Alors que la COP27 se tient depuis dimanche en Égypte, les militants écologistes des quatre coins du monde manifestent leur colère et demandent à nos dirigeants des politiques climatiques plus ambitieuses, au moment où notre planète est au plus mal. Entre catastrophes naturelles en tous genres, augmentation du niveau des mers et records de chaleur à tout-va, la Terre nous fait comprendre que nous avons abusé de ses ressources et que nous sommes en train de tirer sur une corde qui pourrait lâcher à tout moment. Pour ne pas participer à la détérioration de la planète, certains décident ou, tout du moins, envisagent, de ne pas faire d’enfants. Selon une enquête publiée en 2021 par The Lancet, menée auprès de 10.000 personnes dans dix pays de tous les continents, 39% des jeunes de 16 à 25 ans « hésitent à faire des enfants » car ils sont inquiets face au changement climatique.

Les répondants ont cité trois arguments en faveur d’une renonciation au projet parental : préserver « les générations futures » d’un monde aux conditions de vie incertaines, limiter sa propre empreinte sur le climat, et enfin le fait de considérer le désir de fonder une famille comme « égoïste », relevant de la satisfaction d’un besoin personnel. Ces jeunes adultes qui décident de ne pas faire d’enfants en raison de leur conscience écologique sont désignés par l’acronyme anglophone « Ginks » (« Green inclinations, no kids »).

À raison?

Pourquoi cette idée a-t-elle émergé?

D’un côté, certains ont propagé l’idée que le problème écologique vient des pays à forte natalité, principalement en Afrique et en Asie, alors que c’est tout faux. L’auteur du livre «Faut-il arrêter de faire des enfants pour sauver la planète?» Emmanuel Pont explique qu’il est démontré que le poids écologique de l’humanité vient largement des pays riches qui ont une faible natalité. On estime que 10% de la population mondiale est responsable de la moitié des émissions de notre planète. Pour ce qui est des pays où la fécondité est élevée, on estime qu’il s’agit de 3% de l’humanité, alors qu’ils représentent 20% de la population mondiale.

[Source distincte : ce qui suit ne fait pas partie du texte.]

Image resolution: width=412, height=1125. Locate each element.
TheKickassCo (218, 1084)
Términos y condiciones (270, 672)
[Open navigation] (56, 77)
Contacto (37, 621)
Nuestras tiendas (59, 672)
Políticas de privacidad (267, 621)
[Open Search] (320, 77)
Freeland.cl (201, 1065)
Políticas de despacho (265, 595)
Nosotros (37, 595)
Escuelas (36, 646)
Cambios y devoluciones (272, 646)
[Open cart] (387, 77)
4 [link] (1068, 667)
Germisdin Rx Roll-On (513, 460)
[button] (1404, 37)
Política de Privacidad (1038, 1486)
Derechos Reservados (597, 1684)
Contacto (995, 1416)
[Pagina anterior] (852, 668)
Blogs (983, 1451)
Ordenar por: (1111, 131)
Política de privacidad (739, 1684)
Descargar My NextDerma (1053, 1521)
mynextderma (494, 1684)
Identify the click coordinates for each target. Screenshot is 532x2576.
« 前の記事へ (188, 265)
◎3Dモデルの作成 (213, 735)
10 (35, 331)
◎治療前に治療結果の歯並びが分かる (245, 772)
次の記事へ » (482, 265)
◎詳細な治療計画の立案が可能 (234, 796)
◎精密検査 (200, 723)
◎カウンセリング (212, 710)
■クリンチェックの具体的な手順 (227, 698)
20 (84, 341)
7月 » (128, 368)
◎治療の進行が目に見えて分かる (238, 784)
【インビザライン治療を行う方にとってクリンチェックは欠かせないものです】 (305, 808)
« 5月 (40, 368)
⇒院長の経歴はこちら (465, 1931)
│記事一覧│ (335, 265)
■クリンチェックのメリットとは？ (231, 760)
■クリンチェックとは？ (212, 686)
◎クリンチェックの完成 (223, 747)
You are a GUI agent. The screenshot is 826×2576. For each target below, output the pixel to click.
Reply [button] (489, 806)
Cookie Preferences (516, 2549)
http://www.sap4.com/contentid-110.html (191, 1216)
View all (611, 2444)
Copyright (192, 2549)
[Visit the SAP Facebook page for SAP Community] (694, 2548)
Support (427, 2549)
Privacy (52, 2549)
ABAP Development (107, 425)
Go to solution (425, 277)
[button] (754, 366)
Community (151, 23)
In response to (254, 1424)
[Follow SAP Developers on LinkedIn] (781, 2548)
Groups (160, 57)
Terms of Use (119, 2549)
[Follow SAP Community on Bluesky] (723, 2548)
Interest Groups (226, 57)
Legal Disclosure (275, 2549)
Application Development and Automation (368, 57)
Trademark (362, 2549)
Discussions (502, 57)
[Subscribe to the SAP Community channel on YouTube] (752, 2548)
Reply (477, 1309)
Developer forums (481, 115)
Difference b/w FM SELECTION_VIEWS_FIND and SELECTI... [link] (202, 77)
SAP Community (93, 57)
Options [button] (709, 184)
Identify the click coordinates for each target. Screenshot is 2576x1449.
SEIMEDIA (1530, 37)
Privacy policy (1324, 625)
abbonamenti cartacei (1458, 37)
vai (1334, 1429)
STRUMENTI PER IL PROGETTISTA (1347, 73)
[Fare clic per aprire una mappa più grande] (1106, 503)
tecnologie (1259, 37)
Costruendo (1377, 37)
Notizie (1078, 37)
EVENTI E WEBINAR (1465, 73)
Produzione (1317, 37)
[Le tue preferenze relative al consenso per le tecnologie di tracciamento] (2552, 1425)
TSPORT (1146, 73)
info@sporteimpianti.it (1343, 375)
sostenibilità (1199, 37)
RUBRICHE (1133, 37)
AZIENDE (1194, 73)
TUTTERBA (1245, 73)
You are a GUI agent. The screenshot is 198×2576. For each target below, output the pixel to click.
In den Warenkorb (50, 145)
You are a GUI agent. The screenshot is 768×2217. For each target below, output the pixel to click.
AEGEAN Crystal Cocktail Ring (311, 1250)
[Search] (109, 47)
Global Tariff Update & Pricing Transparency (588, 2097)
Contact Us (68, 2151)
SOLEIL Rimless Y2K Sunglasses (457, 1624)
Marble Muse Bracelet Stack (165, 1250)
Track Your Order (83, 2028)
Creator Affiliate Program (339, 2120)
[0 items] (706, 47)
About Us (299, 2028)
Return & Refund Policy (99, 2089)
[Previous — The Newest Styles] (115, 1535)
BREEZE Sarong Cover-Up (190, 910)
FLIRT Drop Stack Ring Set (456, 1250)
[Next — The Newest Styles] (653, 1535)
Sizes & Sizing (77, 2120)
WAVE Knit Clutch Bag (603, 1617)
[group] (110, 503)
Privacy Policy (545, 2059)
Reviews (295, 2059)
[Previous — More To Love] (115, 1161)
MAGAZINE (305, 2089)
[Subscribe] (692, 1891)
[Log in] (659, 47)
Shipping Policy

De l’autre côté, on a souvent lu dans les médias qu’avoir un enfant était une mauvaise chose à faire dans la lutte contre le dérèglement climatique. Mais dans les faits, l’expert explique à nos confrères de 20minutes.fr qu’il s’agit souvent d’informations quelque peu fantaisistes. Le calcul de l’empreinte climatique d’un enfant est très hypothétique étant donné que les émissions futures d’un humain sont compliquées à évaluer. Celles-ci dépendront de la manière dont notre progéniture va vivre et s’intégrer à notre monde.

Faut-il arrêter de faire des enfants?

La réponse d’Emmanuel Pont serait plutôt de dire «non». «L’impact de renoncer aux enfants maintenant serait peu significatif. On gagnerait peut-être un peu de temps mais le bénéfice climatique serait faible en comparaison de l’effort demandé. Réduire la population dans 80 ans en contrôlant les naissances n’aurait pas trop d’effet, cela n’enlèverait, au mieux, que 10% du total des émissions cumulées», estime-t-il.

Celui-ci conclut en affirmant qu’il était abject d’imposer un contrôle de la natalité: «Davantage que la natalité, c’est la transformation profonde du mode de vie et du système économique qui est véritablement important pour la planète. C’est là que c’est difficile. On sort des réflexions simplistes où on se dit qu’il suffirait d’être moins pour pouvoir vivre aussi bien qu’avant.» Décider de ne pas faire d’enfants n’est donc pas une idée absurde, mais elle n’est pas spécialement plus pertinente que faire isoler son logement ou limiter ses déplacements en avion. Il s’agit de voir plus large et changer drastiquement son mode de vie.